Seu objetivo :: Pode retomar o texto sobre acolhimento social e programas universais do Estado, escrevendo a continuação logo depois da última frase?

Texto apresentado ::
++++

Outro flanco, finalmente, é o do acolhimento social. Existe nas sociedades humanas a expectativa de que todos estejam no mesmo barco. Assim, quando um determinado programa de governo abarca toda a população, há percepção de unidade e a sensação de abandono é mitigada. Sem buscar uma análise profunda das vantagens e desvantagens da visão universalista da seguridade social, o que vale destacar é que programas de saúde pública, educação pública e de previdência social cumprem aquele papel. Essas são, no entanto, justamente as rubricas mais caras do ponto de vista fiscal, o que faz com que o Estado liberal moderno busque “focalizar” a sua atuação, com programas desenhados para grupos específicos. Esse tipo de iniciativa, porém, mesmo que possa suprir a carência objetiva de cada segmento, não cria o sentimento de grande comunidade nacional que aplaca a sensação de isolamento e de atomização que atormenta o cidadão contemporâneo.

++++

Informações fornecidas ::
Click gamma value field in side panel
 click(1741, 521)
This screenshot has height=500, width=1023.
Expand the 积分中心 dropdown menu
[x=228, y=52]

++++

Problema resolvido ::
Como já mencionado, esta Carta está longe de tentar explicar de forma mais completa a irrupção de manifestações populares tão intensas e amplas em tantos lugares diferentes. O que se buscou aqui foi apontar algumas possíveis linhas de reflexão, que possam ajudar na busca de um diagnóstico mais geral. De qualquer forma, a onda de protestos após a trágica morte de George Floyd, em plena pandemia e com quarentenas vigorando em boa parte do mundo, indica que a inquietação que veio à tona nos últimos anos está longe de se esgotar. Apesar da importância fundamental do combate ao racismo no mundo contemporâneo, não nos parece que a turbulência do momento se resuma ao seu motivo precípuo, como indica o fato de que venha na esteira de outros protestos em outros países, por motivos bastante variados. Queixas, carências, injustiças, indignidades e motivos de insatisfação em geral nunca faltaram em nenhuma fase da história humana. Em algumas épocas, contudo, esse inconformismo tende a transbordar na forma de protestos, revoltas e movimentos de massa, como na atual quadra da história. Líderes e países que não se esforçarem para entender a motivação que leva seus cidadãos a saírem às ruas, e para dar respostas adequadas a essas manifestações, provavelmente terão muita dificuldade para navegar nas águas turbulentas deste momento histórico.
Esta é a Carta do Ibre de julho de 2020, publicada na revista Conjuntura Econômica do mesmo mês.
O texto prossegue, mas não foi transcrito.